South Carolina Bill Advances, Would Make Ballot Access Worse for Independent Candidates

On April 22, the South Carolina House Judiciary Committee passed HB 3746, which would make it harder for independent candidates to get on the ballot. It would not let primary voters sign for an independent candidate; it would not let newly-registered voters sign for an independent candidate; and it would require independent candidates to file a declaration of candidacy in February of election years.

The U.S. Supreme Court summarily affirmed a 3-judge federal court decision from New York in 1970, striking down a law that newly-registered voters couldn’t sign for independent candidates. And the 4th circuit (which includes South Carolina) struck down a February deadline for independent candidates to file a declaration of candidacy back in 1990, in Cromer v State, 917 F 2d 819. As to the restriction on primary signers signing for an independent, that would probably be held unconstitutional also. The U.S. Supreme Court has said that ballot access laws that are so difficult that they almost never get used, are probably unconstitutional. South Carolina has never had an independent candidate for U.S. House or U.S. Senate on a government-printed ballot. The state requires 10,000 signatures for an independent candidate for U.S. House.

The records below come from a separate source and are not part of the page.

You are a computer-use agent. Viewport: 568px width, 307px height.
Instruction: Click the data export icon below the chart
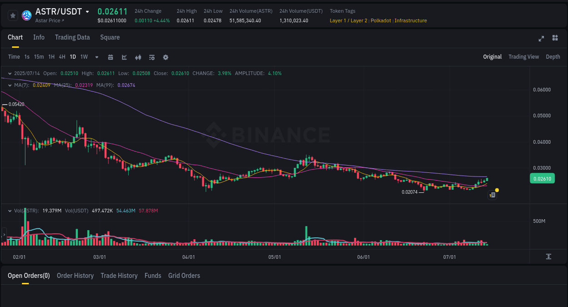pos(548,257)
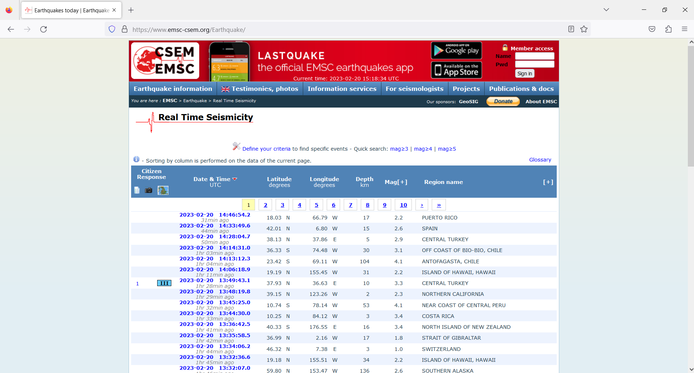Click the felt-report document icon under Citizen Response
The height and width of the screenshot is (373, 694).
(x=137, y=190)
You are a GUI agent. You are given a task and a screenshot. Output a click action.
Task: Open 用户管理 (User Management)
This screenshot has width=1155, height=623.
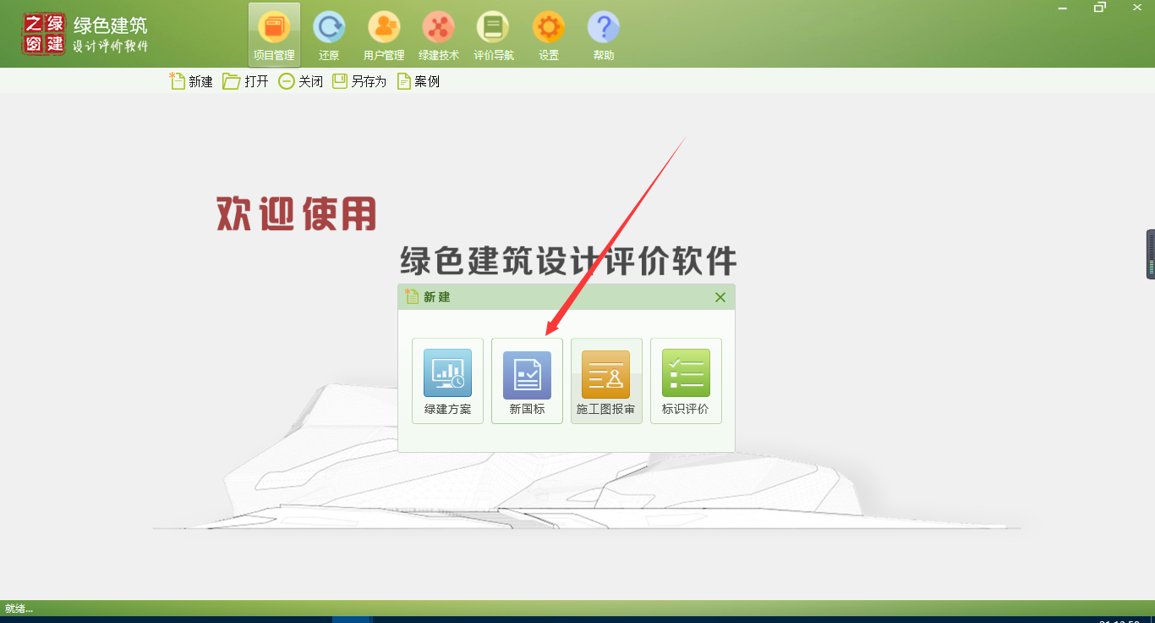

The sponsor of HB 3746 is Rep. Alan Clemmons (R-Myrtle Beach). An identical bill, SB 590, is pending in the Senate.


Comments

South Carolina Bill Advances, Would Make Ballot Access Worse for Independent Candidates — No Comments

  1. South Carolina independent voters should start registering as write-in candidates and start voting for themselves. Free and open elections will not be held in the United States until independent voters get past the ballot access obstructionism of political parties, which will take some time. Parties have had since 1800 to write state laws to their advantage.
    Robert B. Winn

  2. This legislation is typical of many current and past bills introduced by Dems & Reps to keep the two-party stronghold on American politics. The time has come to make ballot access a “civil rights” movement. It’s time we independents & 3rd partisans have our own “March To Montgomery” or at least our “Bridge Crossing” (Edmund Pettis in Selma,AL)to get public attention to this 21st century discrimination. Unfortunately, very few American voters realize these discriminatory laws exist. But even sader, I doubt most independents & 3rd patisans (who claim they want “free and open elections”) are willing to “get arrested” or even “go to jail” in protest against two-party rule. So I say until we are ready to make the sacrifices that Black Americans had to make in the 60’s, we need to either “shut up” or stop the whining, get off our duffs, support compromise legislation that may not be what we really want or beleive we’re entitled to, but at least work to correct the unjust electoral system we have today in most states. Do I have takers, or do I have continued “whiners” and “excuse finders?”